Востоку традиционно принято записывать в актив коварство, велеречивость и хитрословие. Цой — наполовину кореец — невольно нарушал стереотип. В повседневной жизни он был неразговорчив — не молчун, но изъяснялся всегда кратко, а иногда и веско, однако же по большей части без задней мысли и рассчитанных многоходовок. Даже шутил так: по-спартански, лапидарно, словно вырубал на камне слова и старался, чтобы их оказалось поменьше. Вершиной остроумия для такого человека по всему должна была бы стать шутка без слов: шутка-жест, шутка-акция. Свидетельствую — случались у Цоя и такие. В училище, овладевая профессией краснодеревщика, он получил навыки резьбы по дереву и время от времени одаривал приятелей своими поделками: кому-то досталась пепельница в форме сложенной в горсть ладони, так что тушение окурка в ней выглядело дурно, точно пытка, кому-то — нунчаки с вырезанным на концах палок Ильичом, кому-то — деревянный фаллос, который следовало вместо ручки подвешивать в туалете к цепочке сливного бачка (помните, были такие сливные бачки с цепочками?). Одно время он носил дубль этого резного, довольно натурально сработанного красавца в кармане и при встрече со знакомыми и малознакомыми девушками быстро им его протягивал: дескать, это вам. Девушки машинально брали штуковину в руку, но через миг, сообразив, вскрикивали — ай! — и, залившись краской, испуганно, точно в руке у них оказалось парное конское яблоко, бросали деревянную игрушку под ноги. На публике они всегда такие пуританки… Впрочем, сказать, что таков был характерный стиль цоевской шутки, все же нельзя. Такова была одна из его, стиля, граней.
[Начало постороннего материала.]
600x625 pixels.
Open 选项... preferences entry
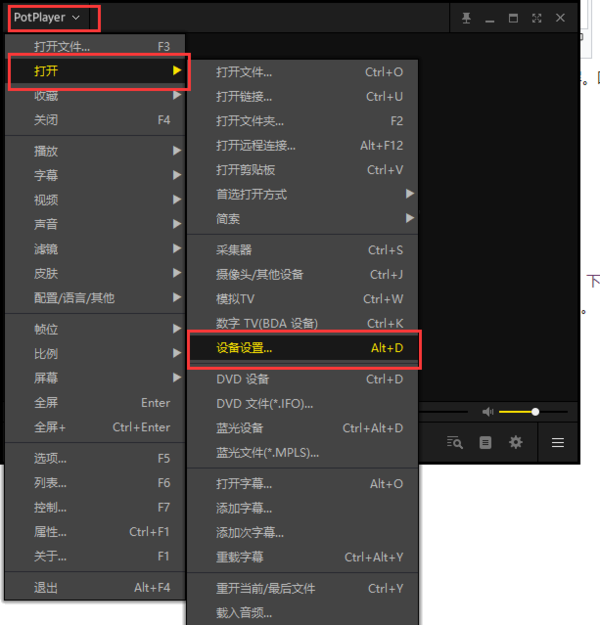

Что удивительно, при своем характерном немногословии Цой отнюдь не выглядел угрюмым — лицо его было живым, улыбчивым и на нем мигом отражалось отношение ко всему, что происходило вокруг: к речи собеседника, налетевшему ветру, льстиво трущемуся о ноги коту, выпавшему за ночь снегу и, разумеется, музыке, намотанной на катушку или нарезанной на антрацитовом виниле. По существу уже пропечатанные в мимике, слова здесь порой и впрямь оказывались лишними.

Где-то с августа 1981-го Цой, одолжив у меня бонги, цилиндры которых были покрыты ярким малахитовым пластиком, вместе с Рыбой и Валинским усердно репетировал акустическую программу. Чтобы играть электричество, нужен был аппарат и репетиционная база — а где их взять? Но в принципе не в этом дело — тогда мы были очарованы аквариумовской акустикой: ее камерный звук, волшебный, родниковый, весь звонко переливающийся пленял нас даже больше, чем их скандальный «Концерт в Гори», от которого все кругом пускали струйки крутого кипятка. Хотя, сомнений нет, и электрический «Аквариум», конечно же, был дивен.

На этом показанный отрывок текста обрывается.